Store XML file on S3 and send specific XML TAGs to ElasticSearch to index

Hi folks

Can I use LogStash to sent only some TAGs from an XML file and store the physical XML file on an S3?

                                  |----> ElasticSearch
                                  |

XML --> LogStash -->|
|
|----> S3

From the XML file, I need sending to ElasticSearch index only some specific TAGS.

To the S3 storage, I need send the complete XML file. In that case, I can not transform the XML file to JSON due to a government rule. I need store this file in the original XML format without changes.

The XML file is in a directory on my disk local.

I need store this files on an S3 due to when requested, the user can search on ElasticSeacrh and download the physical file from S3 by a Webpage that I will create.

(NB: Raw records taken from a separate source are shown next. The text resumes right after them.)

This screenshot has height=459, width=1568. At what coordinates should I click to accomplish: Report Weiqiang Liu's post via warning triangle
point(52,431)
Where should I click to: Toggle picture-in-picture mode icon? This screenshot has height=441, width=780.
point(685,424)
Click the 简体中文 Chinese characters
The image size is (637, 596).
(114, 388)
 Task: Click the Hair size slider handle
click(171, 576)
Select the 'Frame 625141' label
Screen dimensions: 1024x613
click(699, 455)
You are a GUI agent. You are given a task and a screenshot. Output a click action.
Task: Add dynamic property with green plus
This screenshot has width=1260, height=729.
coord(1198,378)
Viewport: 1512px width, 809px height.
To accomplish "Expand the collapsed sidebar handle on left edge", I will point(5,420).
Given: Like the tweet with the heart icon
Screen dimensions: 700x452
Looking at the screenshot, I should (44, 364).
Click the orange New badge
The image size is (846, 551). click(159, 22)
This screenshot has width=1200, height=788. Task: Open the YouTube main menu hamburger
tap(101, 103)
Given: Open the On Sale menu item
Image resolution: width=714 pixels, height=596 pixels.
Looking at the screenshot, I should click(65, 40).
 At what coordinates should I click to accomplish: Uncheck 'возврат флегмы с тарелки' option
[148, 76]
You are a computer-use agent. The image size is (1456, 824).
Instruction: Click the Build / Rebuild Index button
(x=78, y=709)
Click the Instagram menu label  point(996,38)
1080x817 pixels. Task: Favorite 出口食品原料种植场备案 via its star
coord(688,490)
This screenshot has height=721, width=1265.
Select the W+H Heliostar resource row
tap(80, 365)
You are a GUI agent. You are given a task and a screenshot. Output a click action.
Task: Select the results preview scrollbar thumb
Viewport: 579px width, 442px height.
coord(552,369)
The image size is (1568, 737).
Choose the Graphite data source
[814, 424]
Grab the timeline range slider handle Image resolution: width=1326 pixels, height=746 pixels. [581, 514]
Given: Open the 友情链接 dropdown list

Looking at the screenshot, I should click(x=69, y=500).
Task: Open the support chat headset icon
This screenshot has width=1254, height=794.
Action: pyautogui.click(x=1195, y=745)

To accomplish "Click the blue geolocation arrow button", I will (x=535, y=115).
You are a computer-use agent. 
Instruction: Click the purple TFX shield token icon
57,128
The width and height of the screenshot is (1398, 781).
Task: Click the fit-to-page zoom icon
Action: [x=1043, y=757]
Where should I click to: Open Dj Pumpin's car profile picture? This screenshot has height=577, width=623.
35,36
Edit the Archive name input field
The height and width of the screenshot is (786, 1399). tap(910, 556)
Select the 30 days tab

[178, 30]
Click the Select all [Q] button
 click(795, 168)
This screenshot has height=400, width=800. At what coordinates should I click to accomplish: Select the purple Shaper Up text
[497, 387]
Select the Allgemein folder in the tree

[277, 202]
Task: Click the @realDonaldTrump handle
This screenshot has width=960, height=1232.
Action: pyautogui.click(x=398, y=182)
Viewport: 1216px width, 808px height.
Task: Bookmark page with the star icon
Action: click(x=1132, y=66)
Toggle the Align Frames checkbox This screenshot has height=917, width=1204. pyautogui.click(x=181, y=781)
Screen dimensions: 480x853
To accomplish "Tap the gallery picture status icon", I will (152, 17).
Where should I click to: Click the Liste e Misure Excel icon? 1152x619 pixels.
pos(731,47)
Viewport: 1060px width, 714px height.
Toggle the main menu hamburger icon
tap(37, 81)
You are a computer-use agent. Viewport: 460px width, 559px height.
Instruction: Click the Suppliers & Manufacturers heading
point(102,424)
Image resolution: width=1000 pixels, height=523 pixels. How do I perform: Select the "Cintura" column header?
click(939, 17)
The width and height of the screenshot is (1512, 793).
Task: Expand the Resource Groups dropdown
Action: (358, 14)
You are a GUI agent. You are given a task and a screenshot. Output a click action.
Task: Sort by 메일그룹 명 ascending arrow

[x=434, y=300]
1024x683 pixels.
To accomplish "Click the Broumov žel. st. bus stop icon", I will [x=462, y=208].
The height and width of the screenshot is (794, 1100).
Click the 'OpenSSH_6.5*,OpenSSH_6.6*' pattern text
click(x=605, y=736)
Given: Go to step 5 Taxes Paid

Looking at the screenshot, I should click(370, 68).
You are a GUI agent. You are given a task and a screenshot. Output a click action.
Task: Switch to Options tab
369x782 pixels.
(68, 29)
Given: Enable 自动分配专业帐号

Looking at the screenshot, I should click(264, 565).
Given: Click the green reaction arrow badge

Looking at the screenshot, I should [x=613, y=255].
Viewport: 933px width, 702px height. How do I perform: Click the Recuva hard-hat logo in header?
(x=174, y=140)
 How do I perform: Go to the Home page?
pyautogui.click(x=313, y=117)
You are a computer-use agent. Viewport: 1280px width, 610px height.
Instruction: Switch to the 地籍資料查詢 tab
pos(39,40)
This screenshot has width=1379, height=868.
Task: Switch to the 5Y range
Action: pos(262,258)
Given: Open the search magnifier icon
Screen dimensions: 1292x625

Anyone with a similar situation?


My output on LogStash Conf file:

output {

#testing with a local file

stdout
{
codec => rubydebug
}

elasticsearch

{

hosts ="MY ElasticSearch Host";

user ="elastictem";

password ="My Password";

index ="xmlTest";

}

s3{

access_key_id ="My Access Key";

secret_access_key ="My Secret Access Key";

region ="us-east-1";

bucket ="Testxml1";

time_file = 1

}

@costamarcelo
Maybe checkout the clone filter.

If you clone incoming docs and use add_tag to differentiate them (e.g. `add_tag => "original"), then you can have conditional logic in your pipeline to do different things with each: original goes to s3 and the other is stripped of unnecessary bits and output to Elasticsearch.

This topic was automatically closed 28 days after the last reply. New replies are no longer allowed.